One random example: clear_refs will still break all long term GUP
pins, are you ok with that too?

page_count in do_wp_page is a fix for the original security issue from
vmsplice (where the child is fooling the parent in taking the
exclusive page in do_wp_page), that appears worse than the bug itself.

page_count in do_wp_page, instead of isolating as malicious when the
parent is reusing the page queued in the vmsplice pipe, is treating as
malicious also all legit cases that had to reliably reuse the page to
avoid the secondary MMUs to go out of sync.

page_count in do_wp_page is like a credit card provider blocking all
credit cards of all customers, because one credit card may have been
cloned (by vmsplice), but nobody can know which one was it. Of course
this technique will work perfectly as security fix because it will
treat all credit card users as malicious and it'll block them all
("block as in preventing re-use of the anon page").

The problem are those other credit card users that weren't malicious
that get their COW broken too. Those are the very long term GUP pins
if any anon page can be still wrprotected anywhere in the VM.

At the same time the real hanging fruit (vmsplice) that, if taken care
of, would have rendered the bug purely theoretical in security terms
hasn't been fixed yet, despite those unprivileged long term GUP pins
causes more reproducible security issues than just the COW, since they
can still DoS the OOM killer and they bypass at least the mlock
enforcement, even for non compound pages.

Of course just fixing vmsplice to require some privilege won't fix the
bug in full, so it's not suitable long term solution, but it has to
happen orthogonality for other reason, and it'd at least remove the
short term security concern.

In addition you're not experiencing the full fallout of the side
effects of page_count used to decide if to re-use all anon COW pages
because the bug is still there (with enterprise default config options
at least). Not all credit cards are blocked yet with only
09854ba94c6aad7886996bfbee2530b3d8a7f4f4 applied. Only after you will
block them all, you will experience all the side effects of replacing
the per-subpage finegrined mapcount with the compound-wide page count.
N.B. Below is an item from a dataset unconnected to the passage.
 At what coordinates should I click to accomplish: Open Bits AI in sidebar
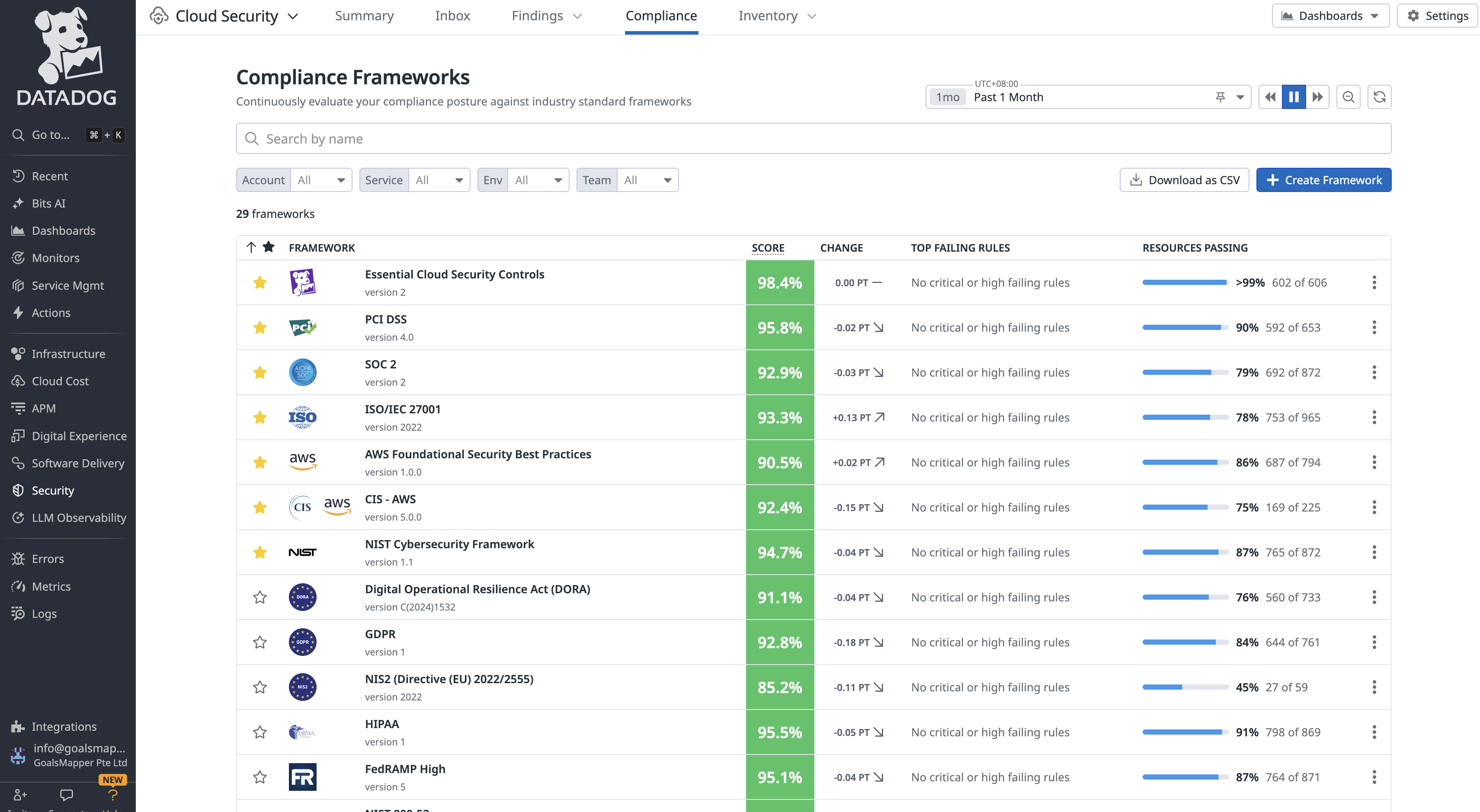(x=49, y=203)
The two statements above combined, result in my recommendation at this
point to resolve this in userland by rendering the security issue
theoretical by removing vmsplice from the OCI schema allowlist or by
enforcing it fixing in userland by always using execve after drop
privs (as crun always does when it starts the container of course).

For the long term, I can't see how using page_count in do_wp_page is a
tenable proposition, unless we either drop all secondary MMUs from the
kernel or VM features like clear_refs are dropped or unless the
page_count is magically stabilized and the speculative pagecache
lookups are also dropped.

If trying to manage the fallout by enforcing no anon page can ever be
wrprotected in place (i.e. dropping clear_refs feature or rendering it
unreliable by skipping elevated counts caused by spurious pagecache
lookups), it'd still sounds a too fragile design and too prone to
break to rely on that. There's random arch stuff even wrprotecting
memory, even very vm86 does it under the hood (vm86 is unlikely it has
a long term GUP pin on it of course, but still who knows?). I mean the
VM core cannot make assumptions like: "this vm86 case can still
wrprotect without worry because probably vm86 isn't used anymore with
any advanced secondary MMU, so if there's a GUP pin it probably is a
malicious vmsplice and not a RDMA or GPU or Virtualization secondary
MMU".

Then there's the secondary concern of the inefficiency it introduces
with extra unnecessary copies when a single GUP pin will prevent reuse
of 512 or 262144 subpages, in the 512 case also potentially mapped in
different processes. The TLB flushing discussions registers as the
last concern in my view.

Thanks,
Andrea